■ Instructions to follow ■
Across the entries that follow, work out the number of lines containing the string "with", and state it alone.
══════════════════════════════
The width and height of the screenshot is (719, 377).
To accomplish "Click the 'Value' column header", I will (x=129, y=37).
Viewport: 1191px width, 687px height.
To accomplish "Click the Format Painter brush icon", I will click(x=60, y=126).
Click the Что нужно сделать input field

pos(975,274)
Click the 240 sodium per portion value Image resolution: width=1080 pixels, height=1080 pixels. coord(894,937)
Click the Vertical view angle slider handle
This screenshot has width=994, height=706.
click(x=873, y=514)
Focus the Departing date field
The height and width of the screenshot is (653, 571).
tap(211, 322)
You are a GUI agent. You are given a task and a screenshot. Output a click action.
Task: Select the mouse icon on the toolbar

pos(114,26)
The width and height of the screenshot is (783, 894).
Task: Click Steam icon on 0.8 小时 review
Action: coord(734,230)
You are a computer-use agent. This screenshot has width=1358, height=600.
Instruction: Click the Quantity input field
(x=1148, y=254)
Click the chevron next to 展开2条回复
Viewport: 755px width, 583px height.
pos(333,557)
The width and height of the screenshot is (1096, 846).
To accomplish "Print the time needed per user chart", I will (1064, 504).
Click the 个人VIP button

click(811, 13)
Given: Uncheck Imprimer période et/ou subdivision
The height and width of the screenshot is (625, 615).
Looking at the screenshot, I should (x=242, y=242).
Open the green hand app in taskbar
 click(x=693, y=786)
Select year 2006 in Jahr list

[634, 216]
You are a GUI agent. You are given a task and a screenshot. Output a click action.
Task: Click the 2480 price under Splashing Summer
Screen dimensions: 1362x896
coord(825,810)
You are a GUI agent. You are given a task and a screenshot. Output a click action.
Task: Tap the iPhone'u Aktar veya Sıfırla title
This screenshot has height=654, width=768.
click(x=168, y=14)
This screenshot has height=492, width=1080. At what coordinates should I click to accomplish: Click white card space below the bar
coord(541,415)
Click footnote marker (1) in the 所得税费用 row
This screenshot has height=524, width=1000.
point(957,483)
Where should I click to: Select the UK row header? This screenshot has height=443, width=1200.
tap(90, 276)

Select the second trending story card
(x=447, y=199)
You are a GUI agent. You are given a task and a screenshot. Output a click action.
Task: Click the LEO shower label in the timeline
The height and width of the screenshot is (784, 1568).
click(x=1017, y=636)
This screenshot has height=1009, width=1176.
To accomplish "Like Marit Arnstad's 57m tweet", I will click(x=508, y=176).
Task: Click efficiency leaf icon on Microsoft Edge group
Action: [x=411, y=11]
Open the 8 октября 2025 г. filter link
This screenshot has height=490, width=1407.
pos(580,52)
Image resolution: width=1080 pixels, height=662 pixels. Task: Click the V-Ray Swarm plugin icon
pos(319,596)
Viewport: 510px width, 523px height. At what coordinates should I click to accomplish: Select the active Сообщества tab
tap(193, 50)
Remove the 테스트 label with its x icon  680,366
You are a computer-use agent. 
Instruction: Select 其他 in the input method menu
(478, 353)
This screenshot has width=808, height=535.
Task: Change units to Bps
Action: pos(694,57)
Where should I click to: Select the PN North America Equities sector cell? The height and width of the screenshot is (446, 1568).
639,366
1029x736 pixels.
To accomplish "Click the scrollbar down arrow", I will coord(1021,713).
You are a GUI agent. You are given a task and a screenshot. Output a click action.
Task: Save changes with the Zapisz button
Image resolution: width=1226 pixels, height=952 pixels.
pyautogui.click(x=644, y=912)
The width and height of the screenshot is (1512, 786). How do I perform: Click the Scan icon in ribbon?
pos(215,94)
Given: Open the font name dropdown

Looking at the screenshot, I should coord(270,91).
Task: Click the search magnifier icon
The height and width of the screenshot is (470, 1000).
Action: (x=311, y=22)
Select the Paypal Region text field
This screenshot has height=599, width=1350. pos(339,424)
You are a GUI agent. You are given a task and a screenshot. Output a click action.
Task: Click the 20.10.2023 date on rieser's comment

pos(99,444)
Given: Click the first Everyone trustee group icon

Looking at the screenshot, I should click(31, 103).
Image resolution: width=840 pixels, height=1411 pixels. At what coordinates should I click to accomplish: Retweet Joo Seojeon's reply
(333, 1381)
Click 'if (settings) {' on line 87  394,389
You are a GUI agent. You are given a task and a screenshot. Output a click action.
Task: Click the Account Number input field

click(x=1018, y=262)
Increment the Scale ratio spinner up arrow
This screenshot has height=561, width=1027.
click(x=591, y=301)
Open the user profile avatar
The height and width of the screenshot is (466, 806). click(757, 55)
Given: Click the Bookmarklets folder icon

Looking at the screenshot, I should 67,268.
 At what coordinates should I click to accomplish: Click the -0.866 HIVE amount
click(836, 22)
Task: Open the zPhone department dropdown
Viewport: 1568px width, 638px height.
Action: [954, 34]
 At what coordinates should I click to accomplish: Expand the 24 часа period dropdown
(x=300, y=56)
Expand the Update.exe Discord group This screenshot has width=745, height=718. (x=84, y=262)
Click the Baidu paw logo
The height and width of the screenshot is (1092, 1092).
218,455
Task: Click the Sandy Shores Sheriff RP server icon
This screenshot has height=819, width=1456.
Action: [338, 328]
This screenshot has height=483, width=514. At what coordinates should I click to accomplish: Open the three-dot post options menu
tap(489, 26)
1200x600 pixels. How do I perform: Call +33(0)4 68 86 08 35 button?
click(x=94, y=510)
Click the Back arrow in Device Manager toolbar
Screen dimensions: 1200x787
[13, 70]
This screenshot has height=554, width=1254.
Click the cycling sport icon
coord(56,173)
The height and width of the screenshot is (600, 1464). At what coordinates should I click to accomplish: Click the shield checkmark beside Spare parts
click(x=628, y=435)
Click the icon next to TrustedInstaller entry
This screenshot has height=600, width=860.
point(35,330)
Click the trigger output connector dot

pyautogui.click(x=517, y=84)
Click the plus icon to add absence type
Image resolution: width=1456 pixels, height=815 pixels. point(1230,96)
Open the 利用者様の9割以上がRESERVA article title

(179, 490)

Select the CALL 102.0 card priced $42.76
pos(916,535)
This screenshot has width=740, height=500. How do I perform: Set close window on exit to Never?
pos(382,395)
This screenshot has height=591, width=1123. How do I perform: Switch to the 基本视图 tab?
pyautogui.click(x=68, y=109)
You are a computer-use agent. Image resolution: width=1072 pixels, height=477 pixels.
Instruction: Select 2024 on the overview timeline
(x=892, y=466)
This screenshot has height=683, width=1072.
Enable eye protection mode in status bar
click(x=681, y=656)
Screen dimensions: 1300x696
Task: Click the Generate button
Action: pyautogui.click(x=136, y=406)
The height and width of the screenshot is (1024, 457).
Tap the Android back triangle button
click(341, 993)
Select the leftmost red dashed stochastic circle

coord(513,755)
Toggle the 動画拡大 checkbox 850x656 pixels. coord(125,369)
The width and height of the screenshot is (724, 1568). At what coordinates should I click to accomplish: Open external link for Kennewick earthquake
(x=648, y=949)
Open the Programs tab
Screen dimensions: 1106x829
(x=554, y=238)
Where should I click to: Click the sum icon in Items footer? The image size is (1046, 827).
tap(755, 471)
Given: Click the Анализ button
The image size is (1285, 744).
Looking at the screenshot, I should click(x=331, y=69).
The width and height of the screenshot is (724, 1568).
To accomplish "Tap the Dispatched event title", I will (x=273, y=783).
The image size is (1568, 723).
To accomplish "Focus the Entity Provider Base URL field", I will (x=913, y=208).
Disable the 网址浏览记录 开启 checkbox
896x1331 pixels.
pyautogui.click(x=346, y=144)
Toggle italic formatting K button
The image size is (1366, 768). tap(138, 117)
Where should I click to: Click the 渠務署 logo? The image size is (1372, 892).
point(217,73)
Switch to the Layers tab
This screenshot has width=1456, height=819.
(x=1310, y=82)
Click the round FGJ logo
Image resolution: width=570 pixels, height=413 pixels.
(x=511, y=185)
══════════════════════════════
■ Reply ■
2